Should I take it as a sign, when after a rather long pause in posting to the Archives, I come to the keyboard to discover that the internet is glitching?
I woke before 4am this morning, brewed my coffee (might I add that my stove top espresso maker was actually whining, as if it was out of practice at such an early hour), lit the sandalwood incense, and sat down in my writing chair. I was all ready to move back into the routine after a much-needed hiatus that has entailed a bit of travel, some big to-do lists, philosophical ponderings on the nature of creativity and discipline, and, most indulgent of all – sleep.
Refreshed but a bit rusty, I returned here to find that I only have the capacity to write for myself this morning. Though the internet says I’m connected, no webpages will load.
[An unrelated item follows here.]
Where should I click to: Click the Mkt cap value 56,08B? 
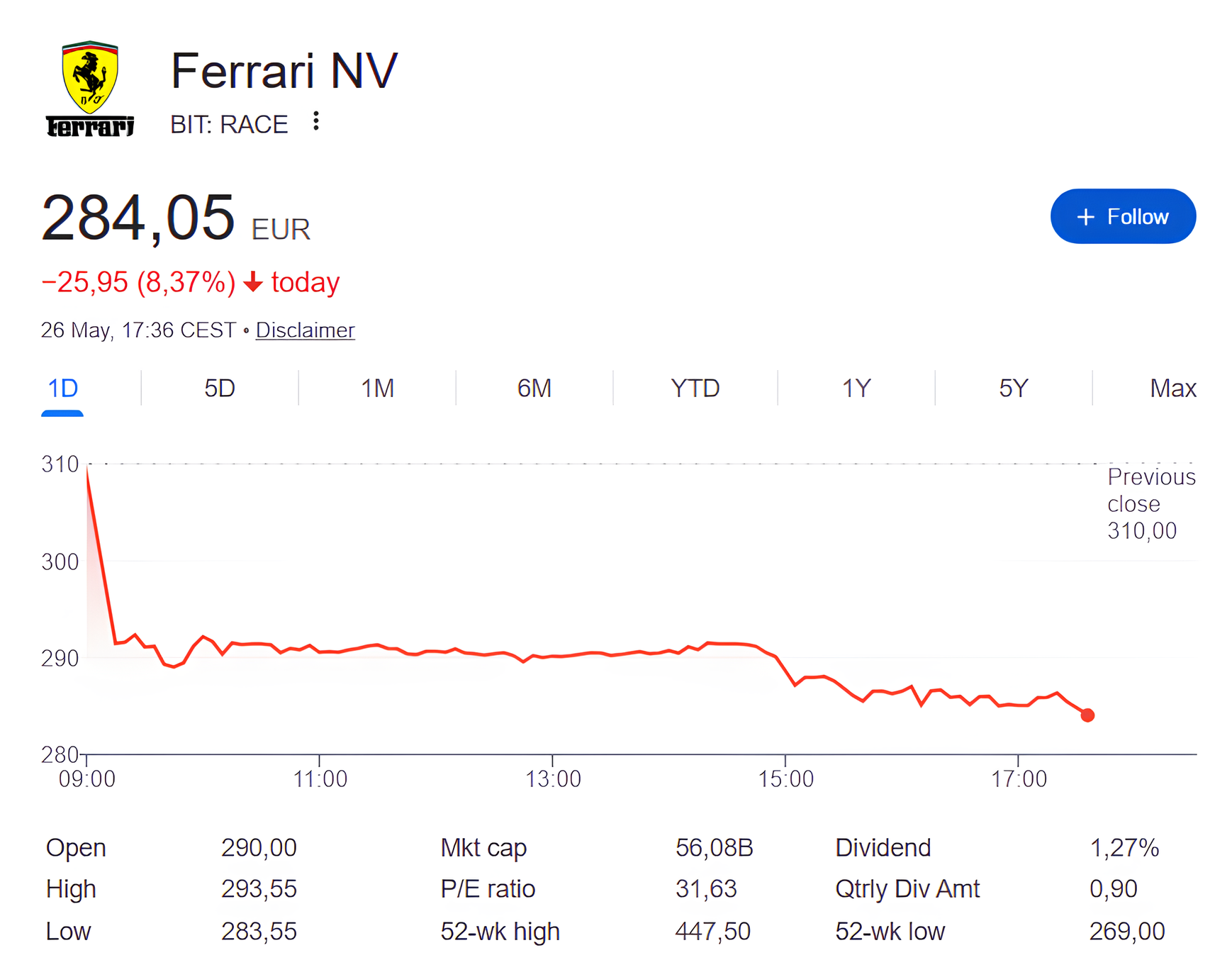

Resetting the modem makes no difference.
Not wanting to waste a cup of coffee or a stick of incense, I type here as if anyone may read. As if anyone may care.
And I don’t write that last line as an Eeyore (reference “Winnie the Pooh“, as needed). It’s a genuine consideration, articulated well in a piece I read a few months ago on WordPress (which for the life of me, I can no longer find in order to rightly credit the author- my apologies). The post touched on the question of what’s worth writing about, as she had recently fielded a comment by one of her readers that brusquely asked/stated, “Who the fuck cares?”
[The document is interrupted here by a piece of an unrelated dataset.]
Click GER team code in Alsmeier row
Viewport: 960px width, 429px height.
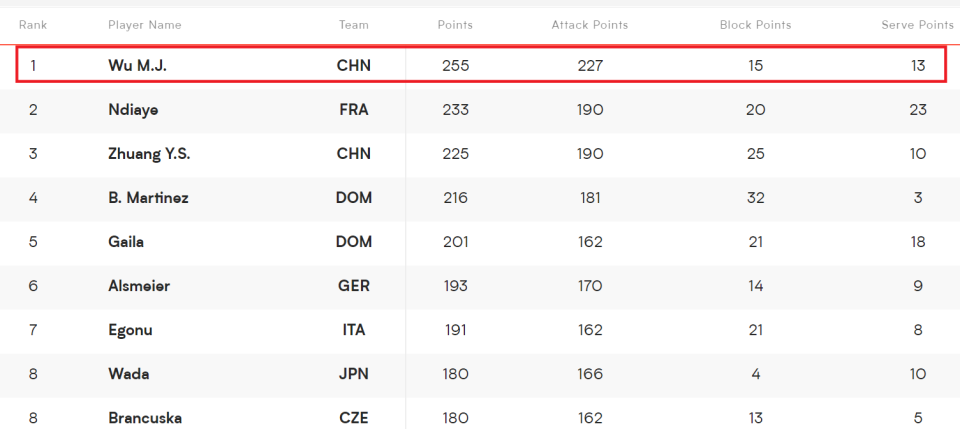click(354, 286)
After reading her candid recounting of the experience receiving this kind of feedback, I was heartened to see that I was not alone in wondering what really ‘matters’ to the reader and what is truly ‘worth’ writing about.
In this last month, amidst traveling, a long school holiday, and some practical matters on my desk (yes, the warmth of the bed, post-4am, was nice, as well), the who-cares-consideration took on a new angle. I rebelled in the month of November when bloggers everywhere dedicated to a post a day. I stopped posting altogether, as I searched for that inner spark. The one filled with urgency, insisting that critical words be potently put to page.
I found myself refusing to type just for typing-sake, then questioned the motives of my own rebellion, wondering if my mind was simply finding a clever way to sidestep writing discipline. Perhaps I was being tricked by my own self, but I continued puzzling on the question like a Rubik’s cube: “Who the f*%$# cares?”
Show don’t tell. As a writer, I’m not supposed to tell you what matters. You want to be shown the way to caring.
Well, what do I care about?
Sometimes when I go on vacation, I’ll purposely leave my camera in my suitcase. On that day, I want to have a full experience without documenting. I want to lose myself in life’s movie. I don’t want to set one foot outside the frame to distance myself as the observer.
Other times, being the documentarian becomes part of the experience, and I have some great snapshots to send home.
These last few weeks have found me living solely in the feature frame. Looking back, I only have a collage of fleeting images that could possibly be sent as postcards back to friends.
A sunset ferris wheel ride overlooking downtown Chicago.
Sliding my arms into my soon-to-be-10-years-old’s sweatshirt and realizing it fits.
Vanilla ice cream melting over warm ginger and cinnamon-scented apple crisp.
3am, booming thunder, flashing lightning, and seven inches of rain.
A quiet, one-year wedding anniversary with the Bohemian and a pot of thick, mushroom soup.
Are any of these stills worth stamping and sending off?
I’m not sure exactly why or how these snapshots matter, though I have a sense they do. And there’s more to say on the back of these postcards than “wish you were here.” More than just a telling of them to you.
Though these may be ‘my’ moments, I believe they are meant to be shared. Somewhere buried in the details of the setting, the time and place, there is a common thread that transcends all that is mine or yours. It’s a place that belongs to everyone and no one. It’s the place where you and I can meet.
If I show you in just the right way, we can be in that place together.
And, I guess for me, that’s really what I care about.